Economic Development News

Looking Back to Look Ahead
A snapshot of our local economy
Published: Thursday, June 11, 2015 11:00 am
By: Randy Allen, President/CEO

 

 “We believe total wages are the most significant measure of economic health. More wages in a community promotes and stimulates nearly all areas growth. More wages to spend on goods, services which in turn provide additional velocity in the economy.”

I am asked constantly “how are we doing here in JCMO and Cole County?” My answer is usually we are doing pretty good but not great! Our current unemployment rate is 4.6%. This is pretty much full employment. Our basic economic signs are good! Our average wages and sales tax collections continue to improve.  In order to answer this question more fully the Chamber has compiled some economic data on the last 20 years to educate ourselves and our residents on where we have been and where we might go in the future. We looked at some of the major economic indicators used to determine local economic health.

These indicators are Total Wages, Average Wages, Employment, Taxable Sales, and Appraised Value of Real and Personal Property. Other indicators are Home Sales, Building Permits, Regional GDP and Cost of Living.

Generally JCMO and Cole County follow the State and National Trends. Our highs and lows are tempered by the effect of State Government as a stabilizing force.

Economic Indicators

The Chart (Figure 1) shows a beginning year of 2003 as the base line and levels of increase or decrease year by year until 2013, the latest year that all the info is available. The Chart shows that from 2003 to 2007 all of the categories were positive. Then in late 2007 the recession began, brought on by the financial crisis. Taxable sales declined rapidly until 2009 and then began a slow and steady increase until it is now just above the previous high. Wages decreased for a period and then returned to positive movement upward. In 2007 the employment total began to decline and continued to do so through 2013. There are about 5% fewer jobs in the County now than in 2003. Appraised Value and Average Wages saw no negative effects during this period and continued rising through 2013. Population grew at .6% per year over the 10 year period.

20-Year Look at Sectors

The previous chart shows total wages on the increase. Figure 2 indicates the distributions as a % of County Wages by Major Sectors in 1993, 2003 and 2013. As can be seen in the chart, State Government had a steady decline from 2003 to 2013 losing about 5.5% primarily due to the loss of 3,000 jobs.

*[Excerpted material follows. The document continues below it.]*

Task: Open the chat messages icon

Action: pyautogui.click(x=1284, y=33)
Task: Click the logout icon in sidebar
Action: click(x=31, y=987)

Trade, Transportation and Utilities has continued to decrease its % from 15.4% to 12.75%. Education and Health Services increased 2.2% primarily due to the Health Care industry. Professional and Business Services added nearly 5%. Manufacturing and Construction gained ground in 2003 but returned to 1995 levels in 2013. Information and Other Services, although a small portion of the economy, continued to increase over the 20 year period. 

State & County Comparisons

Figure 3 shows the 2013 county levels as compared to the state as a whole. This shows the substantial effect State government carries in Cole County and although in decline still exceeds the State Average by 30% points. The only other two sectors where the county exceeds the State Average are construction and other services. Other services included non-profits, State Association and religious institutions. The other sectors are still behind the State average. 

Looking ahead we hope that the decline of State Jobs is leveling off and future wage increases will improve the spending power of State employees. Efforts to assist the growth of existing Manufacturing, Professional and Business Services, Education and Health Services and Information sectors will be continued.